This topic provides the DDL syntax that is used to create a Message Queue for Apache Kafka result table, describes the parameters in the WITH clause, and provides sample code.

What is Message Queue for Apache Kafka?

Message Queue for Apache Kafka is a distributed, high-throughput, and scalable message queue service provided by Alibaba Cloud. This service is widely used in big data applications, such as log collection, monitoring data aggregation, streaming data processing, and both online and offline data analysis.

Prerequisites

  • Resources are created in the Message Queue for Apache Kafka console. For more information, see Step 3: Create resources.
  • A whitelist is configured for a Message Queue for Apache Kafka instance. For more information, see Configure the whitelist.

Limits

  • Only Flink that uses Ververica Runtime (VVR) 2.0.0 or later supports Message Queue for Apache Kafka connectors.
  • Message Queue for Apache Kafka connectors allow you to write only result data to Kafka 0.10 or later.

DDL syntax

create table kafka_sink(  
  user_id BIGINT,
  item_id BIGINT,
  category_id BIGINT,
  behavior STRING,
  ts TIMESTAMP(3)        
) with (
  'connector' = 'kafka',
  'topic' = '<yourTopicName>',
  'properties.bootstrap.servers' = '<yourKafkaBrokers>',
  'format' = 'csv'
);

Parameters in the WITH clause

Parameter Description Required Data type Remarks
connector The type of the result table. Yes STRING Set the value to kafka.
topic The topic of the result table. Yes STRING N/A.

Directions for this task:
Please answer from the Kafka result table page: which Ververica Runtime version must Flink use to support Message Queue for Apache Kafka connectors?

Source material:
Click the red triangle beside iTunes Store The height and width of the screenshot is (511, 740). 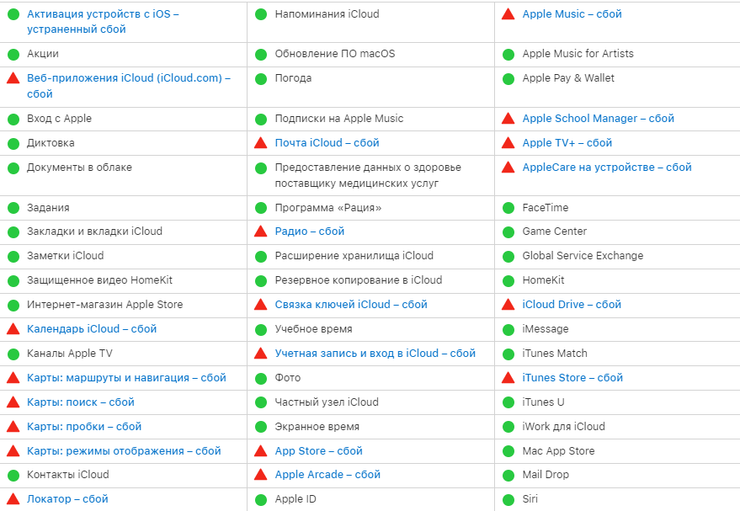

Solution to the problem:
VVR 2.0.0 or later.